À medida em que a violência aumenta ao longo da fronteira Israel-Líbano, a Unifil tem estado em contato constante com ambas as nações.

Sob o mandato de garantir a estabilidade na sua área de operações e proteger os civis, os boinas-azuis da Unifil tem o direito à autodefesa e pode recorrer ao uso proporcional e gradual da força em determinadas circunstâncias.

Isso inclui garantir que a sua área de operações não seja utilizada para atividades hostis, resistir às tentativas de impedir que a Unifil cumpra os deveres que lhe são atribuídos, e proteger o pessoal, instalações, unidades e equipamentos da ONU.

Além disso, também são funções da missão garantir a segurança e a liberdade de circulação do pessoal da ONU e dos trabalhadores humanitários e proteger os civis sob ameaça iminente de violência física.

ONU/Eskinder Debebe
O Conselho de Segurança se reune para discutir a situação no Oriente Médio , incluindo a questão palestina

Esforços dos Estados-membros da ONU

Ao mesmo tempo, os Estados-membros da ONU tomaram medidas coletivas para enfrentar a escalada da situação. Após a primeira reunião de emergência a portas fechadas do Conselho de Segurança da ONU, realizada em 8 de outubro, o órgão analisou duas propostas de resolução nos últimos dias, que foram rejeitadas.

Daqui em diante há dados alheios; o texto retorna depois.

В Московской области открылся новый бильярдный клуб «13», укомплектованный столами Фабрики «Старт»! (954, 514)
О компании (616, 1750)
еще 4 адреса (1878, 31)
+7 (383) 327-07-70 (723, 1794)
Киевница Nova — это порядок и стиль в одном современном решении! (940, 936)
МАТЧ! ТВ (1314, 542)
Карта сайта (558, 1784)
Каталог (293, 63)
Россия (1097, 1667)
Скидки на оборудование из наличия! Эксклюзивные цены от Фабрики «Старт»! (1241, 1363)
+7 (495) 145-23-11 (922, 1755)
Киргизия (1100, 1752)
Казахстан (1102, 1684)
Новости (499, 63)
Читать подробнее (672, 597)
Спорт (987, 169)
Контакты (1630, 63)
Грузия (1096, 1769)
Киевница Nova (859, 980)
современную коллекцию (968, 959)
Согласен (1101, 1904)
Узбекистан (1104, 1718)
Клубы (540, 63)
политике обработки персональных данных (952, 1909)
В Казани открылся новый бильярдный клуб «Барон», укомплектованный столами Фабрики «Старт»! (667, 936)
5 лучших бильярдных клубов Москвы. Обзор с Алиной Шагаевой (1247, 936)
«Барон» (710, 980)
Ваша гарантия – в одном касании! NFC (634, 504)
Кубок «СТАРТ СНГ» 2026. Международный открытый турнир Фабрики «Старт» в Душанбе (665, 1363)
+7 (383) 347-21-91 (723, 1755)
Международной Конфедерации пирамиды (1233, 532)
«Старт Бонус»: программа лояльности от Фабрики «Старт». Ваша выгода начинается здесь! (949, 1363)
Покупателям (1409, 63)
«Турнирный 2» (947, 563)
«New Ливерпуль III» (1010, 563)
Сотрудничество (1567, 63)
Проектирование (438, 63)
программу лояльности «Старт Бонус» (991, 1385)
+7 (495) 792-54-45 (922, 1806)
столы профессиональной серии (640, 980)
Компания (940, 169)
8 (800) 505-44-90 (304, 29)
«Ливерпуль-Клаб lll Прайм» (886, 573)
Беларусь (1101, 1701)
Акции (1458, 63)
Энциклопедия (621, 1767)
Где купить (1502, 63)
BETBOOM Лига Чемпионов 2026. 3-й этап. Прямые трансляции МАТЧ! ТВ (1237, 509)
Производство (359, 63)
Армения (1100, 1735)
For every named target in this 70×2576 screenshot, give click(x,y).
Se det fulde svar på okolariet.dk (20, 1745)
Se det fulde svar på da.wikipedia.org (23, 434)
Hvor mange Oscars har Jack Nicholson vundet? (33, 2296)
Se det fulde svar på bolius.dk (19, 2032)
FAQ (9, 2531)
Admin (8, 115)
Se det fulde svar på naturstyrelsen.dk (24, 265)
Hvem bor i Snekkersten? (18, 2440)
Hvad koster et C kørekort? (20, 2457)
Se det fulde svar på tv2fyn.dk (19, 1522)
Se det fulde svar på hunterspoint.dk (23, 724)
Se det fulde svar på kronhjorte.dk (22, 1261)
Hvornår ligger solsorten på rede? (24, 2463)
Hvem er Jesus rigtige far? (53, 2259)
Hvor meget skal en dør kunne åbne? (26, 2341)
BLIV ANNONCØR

O Conselho tem o poder de apelar aos países para que negociem a paz, e em certas situações pode até autorizar o uso da força, conforme na Carta das Nações Unidas.

Caso o Conselho não exerça seu papel de manter a paz e a segurança internacionais, a Assembleia Geral da ONU, representando todos os 193 Estados-Membros, pode convocar uma sessão especial de emergência, como fez em 2022, seis dias após a invasão em grande escala da Ucrânia pela Rússia.

ONU/Mark Garten
O secretário-geral da ONU, António Guterres, informa os repórteres em 11 de outubro de 2023 sobre os recentes acontecimentos em Israel e Gaza

Secretário-geral da ONU como negociador da paz

O secretário-geral da ONU desempenha um papel fundamental na mobilização da comunidade global para resolver conflitos.

Ele atua como o principal diplomata do mundo e os seus enviados se envolvem constantemente na diplomacia, realizando reuniões com as partes em conflito, ou fazendo com que se encontrem para negociações imediatas ou soluções de longo prazo, incluindo cessar-fogo e acesso a populações vulneráveis.

Durante as crises, o chefe da ONU, com o apoio do departamento de Assuntos Políticos e de Consolidação da Paz, fornece liderança e orientação às agências das Nações Unidas que atuam em campo, com o objetivo de garantir uma resposta rápida e eficaz.

O secretário-geral e os seus enviados também informam regularmente o público sobre os últimos desenvolvimentos em comunicados de imprensa ao vivo ou declarações publicadas online.

“O secretário-geral falará com quem for preciso”, disse o porta-voz da ONU, comentando que o líder da organização teve, durante a última semana, uma infinidade de conversas, inclusive com os embaixadores de Israel e dos cinco membros permanentes do Conselho de Segurança, que são China, França, Rússia, Reino Unido e Estados Unidos, além de autoridades no Catar.

Guterres também emitiu um apelo de emergência a Israel para suspender a sua ordem de evacuação de 1,1 milhões de habitantes de Gaza para o sul.

“O secretário-geral não parou de trabalhar”, disse o porta-voz da ONU. “Pedimos a todas as partes e àqueles que têm influência sobre elas que ponham fim a esta tragédia.”